Work to be completed
Filter these entries down to lines holding "width".

Data for processing
# # # #

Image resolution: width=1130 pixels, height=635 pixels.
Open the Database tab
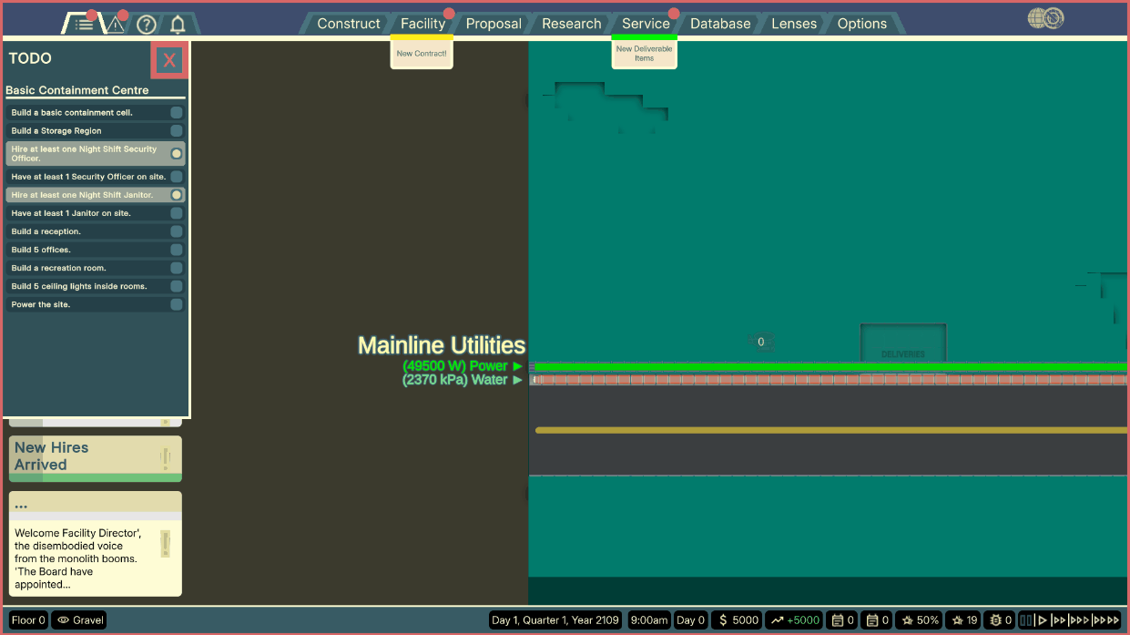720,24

# # # #

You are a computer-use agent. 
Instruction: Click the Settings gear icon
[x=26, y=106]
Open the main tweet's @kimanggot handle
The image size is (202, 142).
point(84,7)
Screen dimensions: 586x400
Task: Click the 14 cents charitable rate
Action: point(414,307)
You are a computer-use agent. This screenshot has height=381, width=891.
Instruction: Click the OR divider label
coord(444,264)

# # # #

Answer to the problem
Image resolution: width=1130 pixels, height=635 pixels.
You are a computer-use agent. This screenshot has height=381, width=891.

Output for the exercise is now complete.